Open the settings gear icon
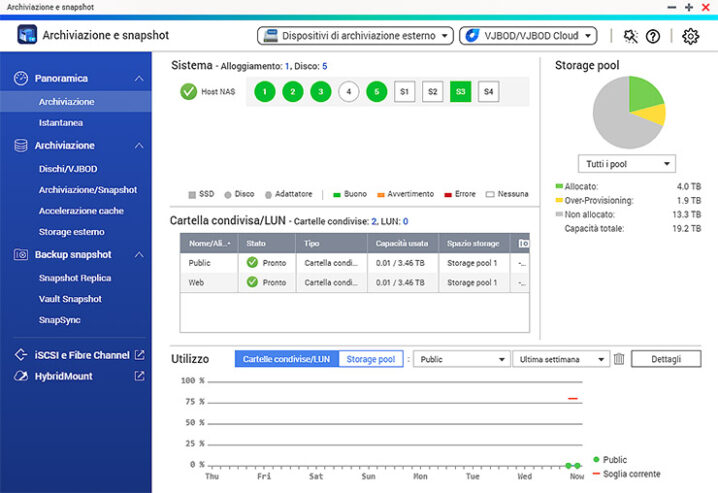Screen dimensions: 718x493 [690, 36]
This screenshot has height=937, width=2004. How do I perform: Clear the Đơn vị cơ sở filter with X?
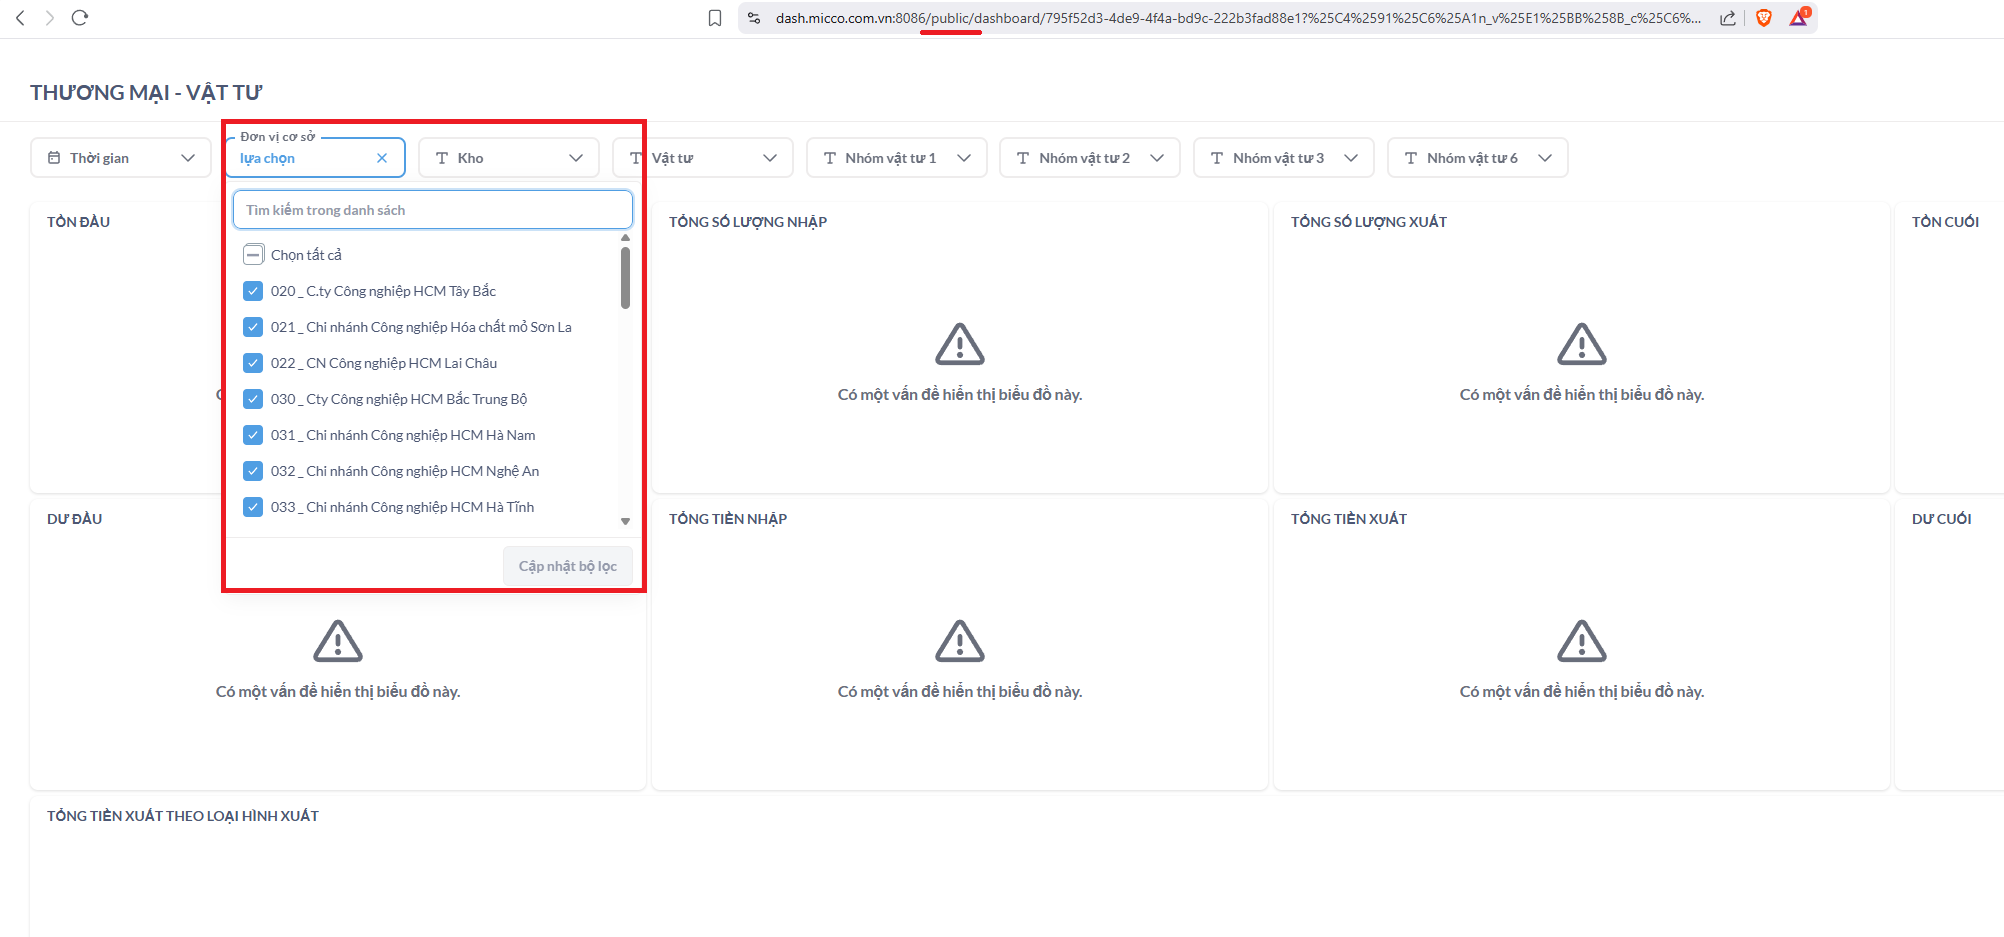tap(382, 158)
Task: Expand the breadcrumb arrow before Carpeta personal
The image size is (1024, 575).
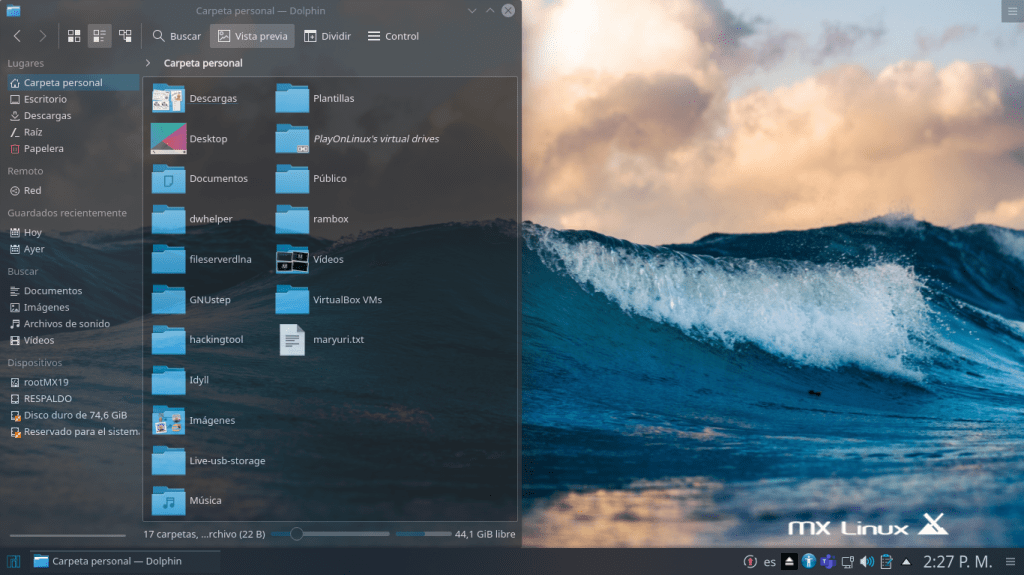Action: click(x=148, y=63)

-- -- --

### EXERCISE DESCRIPTION
Your reply is the full set of entries reproduced exactly, with images omitted.

### PROBLEM SOLUTION
Open the settings gear icon
Screen dimensions: 718x493 [690, 36]
This screenshot has height=937, width=2004. How do I perform: Clear the Đơn vị cơ sở filter with X?
tap(382, 158)
Task: Expand the breadcrumb arrow before Carpeta personal
The image size is (1024, 575).
Action: click(x=148, y=63)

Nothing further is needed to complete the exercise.